- Os criadores do emulador RPCS3 anunciaram que vão rejeitar códigos gerados por vibecoders por IA que sejam considerados de baixa qualidade.
- O RPCS3 permite uso de ferramentas de IA apenas para pesquisa e engenharia reversa, desde que os contribuidores sejam donos completos do código submetido.
- O projeto afirmou que não vai lidar com agentes de IA, apenas com pessoas que queiram ajudar no desenvolvimento do emulador.
- No X, a equipe criticou quem usa IA para criar códigos e disse que vai banir contribuições feitas por IA sem transparência sobre a natureza do código.
- A discussão envolve a qualidade dos códigos produzidos por IA e é comparada a casos semelhantes em outras engines opensource, como Godot.
Fonte: Kotaku
O RPCS3, um dos emuladores mais usados para PlayStation 3, passou a rejeitar códigos de baixa qualidade criados por vibecoders. A medida foi anunciada pela equipe do projeto em redes sociais.
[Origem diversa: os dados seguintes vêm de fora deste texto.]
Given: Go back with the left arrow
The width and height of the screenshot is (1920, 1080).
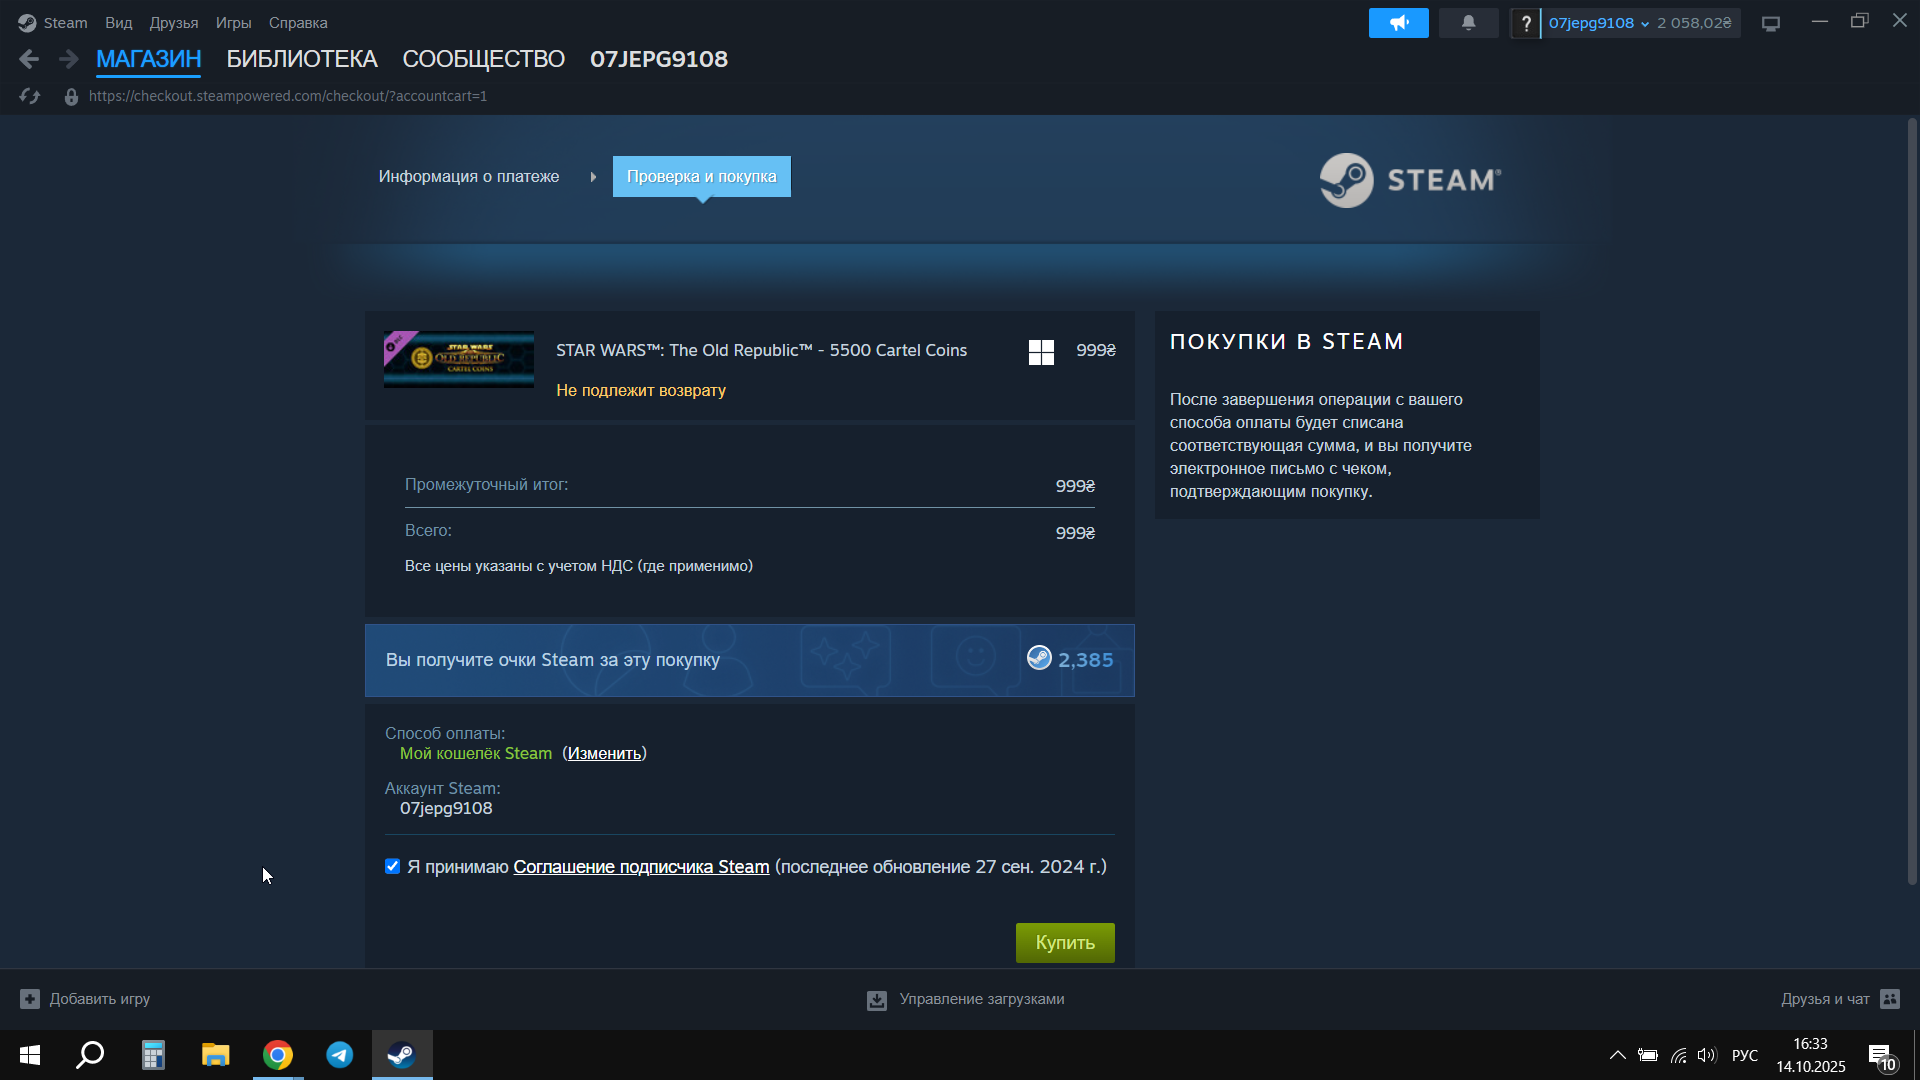Looking at the screenshot, I should (x=29, y=59).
Afirmam que o uso de IA para pesquisa e engenharia reversa é permitido, desde que o contribuinte seja dono completo do código submetido e o entenda plenamente. A comunicação será mantida apenas com pessoas, não com agentes de IA.
No X, os administradores criticaram usuários que chamaram de AI bros e anunciaram banimento de códigos gerados por IA. A equipe ressalta que há recursos online para aprendizado de depuração, em vez de depender de gerações automáticas que não funcionam.
Os criadores do projeto reiteraram que a prioridade é bloquear contribuições de IA quando a qualidade for baixa, sobretudo se não houver transparência sobre a origem do código. Alegam que muitos códigos gerados por vibecoders são claramente inadequados.
A situação do RPCS3 é comparável a outros projetos open source, como o Godot, que também enfrentam dificuldades com códigos de IA de baixa qualidade. Embora alguns usuários tentem ajudar, a prática tem gerado controvérsia entre a comunidade.